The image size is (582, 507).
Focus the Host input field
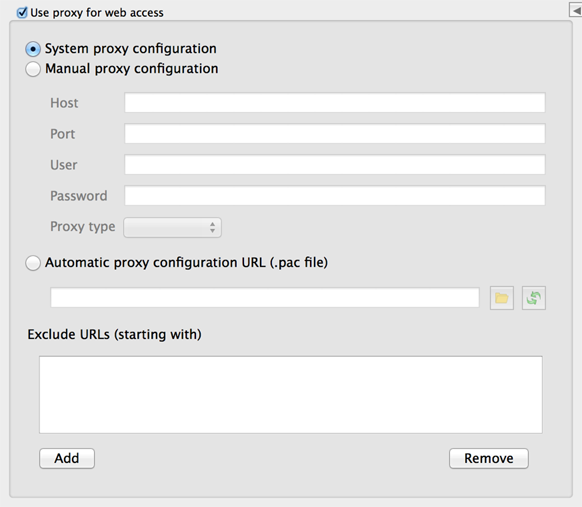335,102
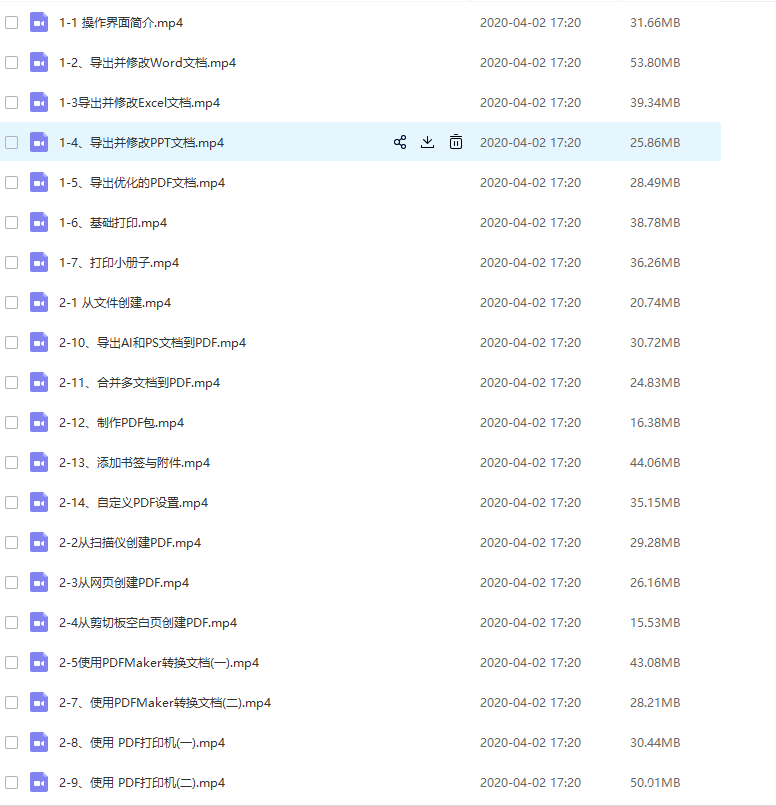The image size is (776, 806).
Task: Open the 1-7、打印小册子.mp4 video
Action: coord(119,262)
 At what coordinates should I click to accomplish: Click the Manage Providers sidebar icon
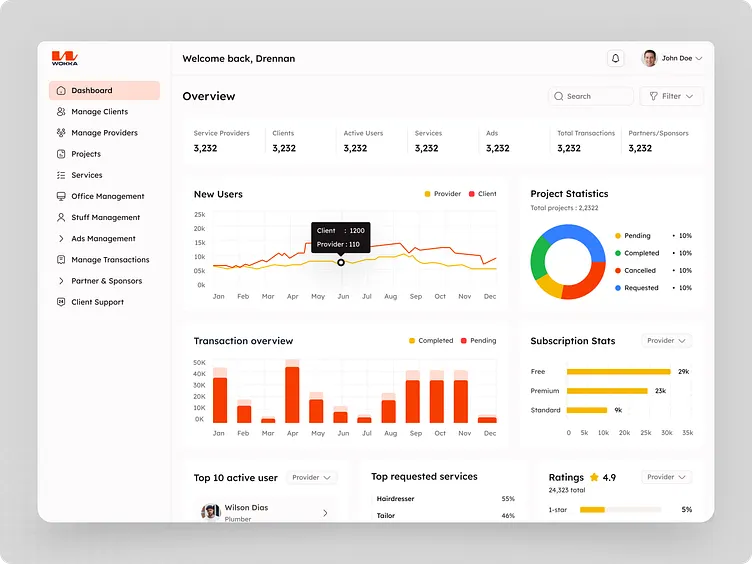click(61, 133)
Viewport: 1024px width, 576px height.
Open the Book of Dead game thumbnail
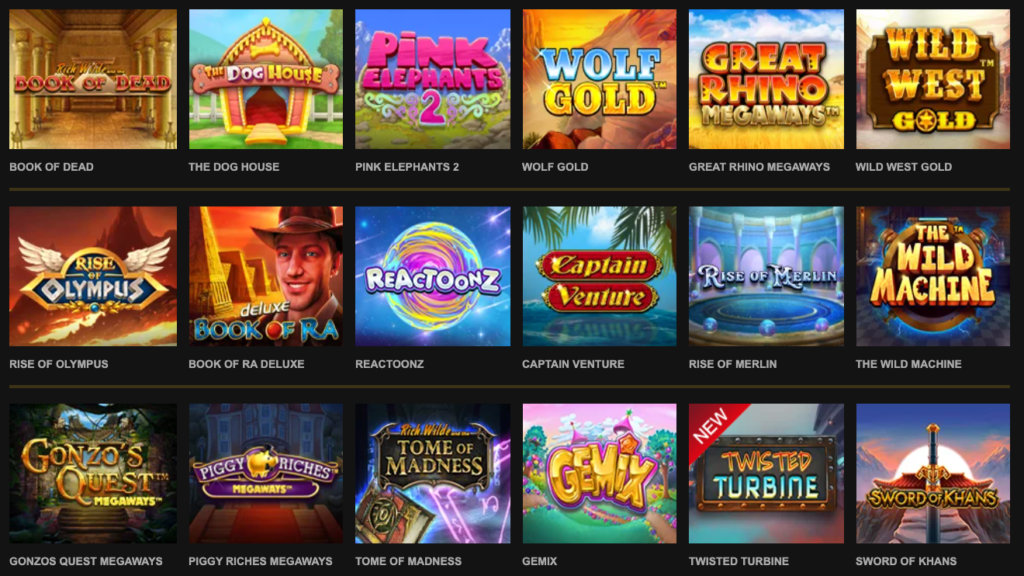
········
### PROBLEM TO SOLVE
Quote every entry above word for word, leaving out the pictures.

### ANSWER TO THIS PROBLEM
The image size is (582, 507).
Focus the Host input field
335,102
The image size is (776, 806).
Task: Open the 1-7、打印小册子.mp4 video
Action: coord(119,262)
 At what coordinates should I click to accomplish: Click the Manage Providers sidebar icon
click(61, 133)
Viewport: 1024px width, 576px height.
Open the Book of Dead game thumbnail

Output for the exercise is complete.